Fit, proteico ou zero: rótulos podem esconder alimentos ultraprocessados

Barrinhas de proteína, biscoitos “fit”, shakes e bebidas lácteas proteicas ganharam espaço na rotina de quem busca praticidade sem abrir mão da saúde. Mas termos como “fit”, “zero açúcar”, “rico em fibras” ou “alto teor de proteína” não transformam automaticamente um produto em escolha saudável.

Uma pesquisa publicada na revista Ciência & Saúde Coletiva analisou 146 alimentos vendidos no Brasil com os termos “fit” ou “fitness” e constatou que 79% eram ultraprocessados. Além disso, 80% traziam outras alegações positivas na embalagem, como “sem glúten” ou “vegano”.

“O risco está justamente em achar que, por trazer esses apelos nutricionais, o produto pode substituir a alimentação de verdade no dia a dia do paciente”, afirma a nutróloga Maria Beatriz Leme Monteiro. Segundo ela, um item pode ter muita proteína e, ao mesmo tempo, ser ultraprocessado, com açúcares, gorduras e aditivos.

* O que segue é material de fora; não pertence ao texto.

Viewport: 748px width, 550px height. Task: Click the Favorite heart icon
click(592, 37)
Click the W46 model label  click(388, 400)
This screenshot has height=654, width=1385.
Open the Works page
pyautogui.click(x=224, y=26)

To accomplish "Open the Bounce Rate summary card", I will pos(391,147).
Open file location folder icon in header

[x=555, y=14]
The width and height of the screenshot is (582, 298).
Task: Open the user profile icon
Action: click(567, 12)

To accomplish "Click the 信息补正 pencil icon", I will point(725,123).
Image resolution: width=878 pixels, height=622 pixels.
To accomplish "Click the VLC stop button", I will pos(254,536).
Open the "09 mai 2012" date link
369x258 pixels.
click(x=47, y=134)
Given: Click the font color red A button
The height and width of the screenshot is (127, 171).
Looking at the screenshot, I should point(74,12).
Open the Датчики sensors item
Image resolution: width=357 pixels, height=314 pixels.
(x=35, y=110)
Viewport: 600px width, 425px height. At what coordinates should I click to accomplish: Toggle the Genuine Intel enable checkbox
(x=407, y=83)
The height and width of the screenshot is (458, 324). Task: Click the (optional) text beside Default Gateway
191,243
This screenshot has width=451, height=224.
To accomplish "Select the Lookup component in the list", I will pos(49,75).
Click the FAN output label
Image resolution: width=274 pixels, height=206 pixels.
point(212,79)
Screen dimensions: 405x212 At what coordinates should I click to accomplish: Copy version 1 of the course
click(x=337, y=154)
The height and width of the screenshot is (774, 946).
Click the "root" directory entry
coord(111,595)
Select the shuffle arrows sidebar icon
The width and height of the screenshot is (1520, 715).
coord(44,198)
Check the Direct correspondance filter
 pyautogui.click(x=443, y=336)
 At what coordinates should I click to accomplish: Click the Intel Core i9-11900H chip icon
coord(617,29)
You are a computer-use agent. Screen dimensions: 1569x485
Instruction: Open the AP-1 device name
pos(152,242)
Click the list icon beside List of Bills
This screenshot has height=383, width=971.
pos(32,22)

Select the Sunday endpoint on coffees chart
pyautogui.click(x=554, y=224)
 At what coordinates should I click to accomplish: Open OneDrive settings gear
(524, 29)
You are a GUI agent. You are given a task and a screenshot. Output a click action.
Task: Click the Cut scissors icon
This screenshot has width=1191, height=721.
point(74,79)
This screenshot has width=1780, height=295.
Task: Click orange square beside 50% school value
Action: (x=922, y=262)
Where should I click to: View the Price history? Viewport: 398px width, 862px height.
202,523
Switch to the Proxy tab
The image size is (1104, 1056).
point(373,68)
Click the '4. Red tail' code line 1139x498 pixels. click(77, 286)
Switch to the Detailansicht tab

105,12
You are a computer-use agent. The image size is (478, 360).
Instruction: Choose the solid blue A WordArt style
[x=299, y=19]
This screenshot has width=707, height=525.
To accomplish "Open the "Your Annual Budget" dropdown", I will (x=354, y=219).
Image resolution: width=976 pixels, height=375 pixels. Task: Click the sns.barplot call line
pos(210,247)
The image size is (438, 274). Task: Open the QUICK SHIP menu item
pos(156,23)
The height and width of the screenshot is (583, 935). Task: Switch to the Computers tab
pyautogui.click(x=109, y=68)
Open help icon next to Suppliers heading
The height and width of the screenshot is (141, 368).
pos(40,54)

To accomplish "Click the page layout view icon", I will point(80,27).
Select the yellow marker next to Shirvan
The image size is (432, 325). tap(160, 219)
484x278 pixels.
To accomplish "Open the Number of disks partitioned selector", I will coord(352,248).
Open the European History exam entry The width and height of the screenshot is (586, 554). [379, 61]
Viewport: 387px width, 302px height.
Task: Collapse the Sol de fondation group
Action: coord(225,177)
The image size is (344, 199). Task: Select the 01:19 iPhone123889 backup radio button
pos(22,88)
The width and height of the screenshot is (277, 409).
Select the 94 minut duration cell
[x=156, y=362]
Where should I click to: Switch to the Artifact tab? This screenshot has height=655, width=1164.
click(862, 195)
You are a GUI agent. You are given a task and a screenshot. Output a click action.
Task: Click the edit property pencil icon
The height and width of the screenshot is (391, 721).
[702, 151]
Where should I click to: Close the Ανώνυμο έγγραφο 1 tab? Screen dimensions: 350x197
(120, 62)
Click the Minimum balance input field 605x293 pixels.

Para não cair na armadilha, a orientação é ler a lista de ingredientes, conferir a tabela nutricional e observar a lupa frontal da Anvisa, que indica alto teor de açúcar adicionado, gordura saturada ou sódio.

As especialistas não recomendam abolir os produtos práticos, mas usá-los como exceção. Para lanches rápidos, sugerem castanhas, frutas, ovos cozidos, alguns queijos e iogurte natural sem açúcar, em linha com o Guia Alimentar para a População Brasileira, que coloca os alimentos in natura e minimamente processados como base da alimentação.